WHAT YOU WILL DO: Lines to return, exactly: from the line with "Where should I click to: Select" to the line with "Focus the Search input field" in the entries below, both included.

EXERCISE DATA:
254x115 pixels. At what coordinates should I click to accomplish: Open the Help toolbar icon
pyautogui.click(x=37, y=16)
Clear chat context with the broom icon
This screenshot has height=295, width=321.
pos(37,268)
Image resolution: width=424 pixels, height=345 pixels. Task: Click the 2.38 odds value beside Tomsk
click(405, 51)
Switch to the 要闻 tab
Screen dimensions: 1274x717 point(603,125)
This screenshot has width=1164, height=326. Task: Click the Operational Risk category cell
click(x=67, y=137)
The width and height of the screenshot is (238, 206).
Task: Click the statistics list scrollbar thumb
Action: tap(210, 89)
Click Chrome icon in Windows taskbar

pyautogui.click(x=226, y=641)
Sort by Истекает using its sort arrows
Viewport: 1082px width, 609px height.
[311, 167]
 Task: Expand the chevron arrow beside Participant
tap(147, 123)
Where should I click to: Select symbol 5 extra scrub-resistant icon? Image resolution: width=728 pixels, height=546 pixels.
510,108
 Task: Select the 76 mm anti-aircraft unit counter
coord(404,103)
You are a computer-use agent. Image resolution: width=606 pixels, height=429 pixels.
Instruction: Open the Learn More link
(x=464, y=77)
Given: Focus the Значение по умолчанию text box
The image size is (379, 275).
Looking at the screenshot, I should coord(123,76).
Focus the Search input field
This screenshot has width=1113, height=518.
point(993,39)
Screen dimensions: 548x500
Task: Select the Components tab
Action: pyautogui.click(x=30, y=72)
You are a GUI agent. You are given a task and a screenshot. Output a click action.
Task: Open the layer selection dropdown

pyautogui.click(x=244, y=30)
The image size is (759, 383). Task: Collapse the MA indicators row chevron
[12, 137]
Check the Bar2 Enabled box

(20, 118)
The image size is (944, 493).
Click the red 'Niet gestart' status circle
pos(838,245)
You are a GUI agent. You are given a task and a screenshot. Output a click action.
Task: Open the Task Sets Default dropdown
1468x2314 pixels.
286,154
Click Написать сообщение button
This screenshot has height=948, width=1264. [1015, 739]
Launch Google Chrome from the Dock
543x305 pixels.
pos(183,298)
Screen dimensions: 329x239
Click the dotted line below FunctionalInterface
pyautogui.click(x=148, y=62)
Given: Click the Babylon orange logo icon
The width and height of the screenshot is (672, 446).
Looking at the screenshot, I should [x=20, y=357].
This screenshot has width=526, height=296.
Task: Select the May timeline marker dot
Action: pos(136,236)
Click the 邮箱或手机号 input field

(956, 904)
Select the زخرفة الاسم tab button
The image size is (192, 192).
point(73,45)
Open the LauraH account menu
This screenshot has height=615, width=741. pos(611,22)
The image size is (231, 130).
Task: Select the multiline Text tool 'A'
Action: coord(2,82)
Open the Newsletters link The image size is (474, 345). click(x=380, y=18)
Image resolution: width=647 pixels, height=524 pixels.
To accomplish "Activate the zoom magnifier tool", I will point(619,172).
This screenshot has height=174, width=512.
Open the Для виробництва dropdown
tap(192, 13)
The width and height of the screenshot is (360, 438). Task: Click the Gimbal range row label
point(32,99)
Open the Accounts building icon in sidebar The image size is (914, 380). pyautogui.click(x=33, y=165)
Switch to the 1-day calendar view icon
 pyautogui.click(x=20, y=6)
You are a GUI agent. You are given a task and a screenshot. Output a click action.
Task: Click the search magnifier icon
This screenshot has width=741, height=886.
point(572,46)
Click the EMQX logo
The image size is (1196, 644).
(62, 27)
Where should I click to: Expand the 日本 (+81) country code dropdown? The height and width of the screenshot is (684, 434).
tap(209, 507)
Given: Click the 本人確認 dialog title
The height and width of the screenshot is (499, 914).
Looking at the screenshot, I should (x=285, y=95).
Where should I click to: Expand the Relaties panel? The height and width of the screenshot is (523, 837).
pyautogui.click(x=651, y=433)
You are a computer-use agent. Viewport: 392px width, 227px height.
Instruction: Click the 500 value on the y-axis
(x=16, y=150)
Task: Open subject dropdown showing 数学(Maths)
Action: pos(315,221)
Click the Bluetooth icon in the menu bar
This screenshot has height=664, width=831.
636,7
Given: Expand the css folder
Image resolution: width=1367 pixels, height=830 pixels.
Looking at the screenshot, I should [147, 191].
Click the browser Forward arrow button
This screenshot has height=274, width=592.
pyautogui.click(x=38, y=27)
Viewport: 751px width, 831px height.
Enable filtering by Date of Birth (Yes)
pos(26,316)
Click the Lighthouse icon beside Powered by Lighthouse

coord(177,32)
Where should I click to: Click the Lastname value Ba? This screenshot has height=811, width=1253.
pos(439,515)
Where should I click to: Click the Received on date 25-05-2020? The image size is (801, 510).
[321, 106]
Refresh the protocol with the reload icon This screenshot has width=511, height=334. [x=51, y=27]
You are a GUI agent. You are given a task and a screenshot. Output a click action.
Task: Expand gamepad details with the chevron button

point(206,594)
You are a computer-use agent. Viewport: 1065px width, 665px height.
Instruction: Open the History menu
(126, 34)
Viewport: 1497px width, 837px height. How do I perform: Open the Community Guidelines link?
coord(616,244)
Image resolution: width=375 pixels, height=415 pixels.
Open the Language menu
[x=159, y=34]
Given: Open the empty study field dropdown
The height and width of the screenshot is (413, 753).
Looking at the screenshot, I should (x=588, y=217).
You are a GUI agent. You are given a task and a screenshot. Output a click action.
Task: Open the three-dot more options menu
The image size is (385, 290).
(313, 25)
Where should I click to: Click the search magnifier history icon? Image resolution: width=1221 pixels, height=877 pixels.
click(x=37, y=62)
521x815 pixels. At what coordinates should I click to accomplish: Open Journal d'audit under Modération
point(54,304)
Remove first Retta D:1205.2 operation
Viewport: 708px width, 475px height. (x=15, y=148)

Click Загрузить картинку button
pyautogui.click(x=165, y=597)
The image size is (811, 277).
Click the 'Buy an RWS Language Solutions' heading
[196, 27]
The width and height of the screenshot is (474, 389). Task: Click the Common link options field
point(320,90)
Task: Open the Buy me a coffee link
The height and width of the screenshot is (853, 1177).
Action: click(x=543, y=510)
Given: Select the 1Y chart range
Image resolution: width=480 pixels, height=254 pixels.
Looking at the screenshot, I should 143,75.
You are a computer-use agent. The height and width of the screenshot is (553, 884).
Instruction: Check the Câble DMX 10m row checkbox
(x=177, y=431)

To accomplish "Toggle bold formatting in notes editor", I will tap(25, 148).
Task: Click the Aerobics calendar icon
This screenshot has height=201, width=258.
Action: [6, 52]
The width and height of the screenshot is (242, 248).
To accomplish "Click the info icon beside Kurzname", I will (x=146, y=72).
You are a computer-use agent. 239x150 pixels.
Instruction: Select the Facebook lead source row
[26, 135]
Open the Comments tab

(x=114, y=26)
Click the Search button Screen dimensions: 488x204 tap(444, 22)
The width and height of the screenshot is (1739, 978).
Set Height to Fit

TASK SOLUTION:
Where should I click to: Select symbol 5 extra scrub-resistant icon? Image resolution: width=728 pixels, height=546 pixels.
510,108
 Task: Select the 76 mm anti-aircraft unit counter
coord(404,103)
You are a computer-use agent. Image resolution: width=606 pixels, height=429 pixels.
Instruction: Open the Learn More link
(x=464, y=77)
Given: Focus the Значение по умолчанию text box
The image size is (379, 275).
Looking at the screenshot, I should coord(123,76).
Focus the Search input field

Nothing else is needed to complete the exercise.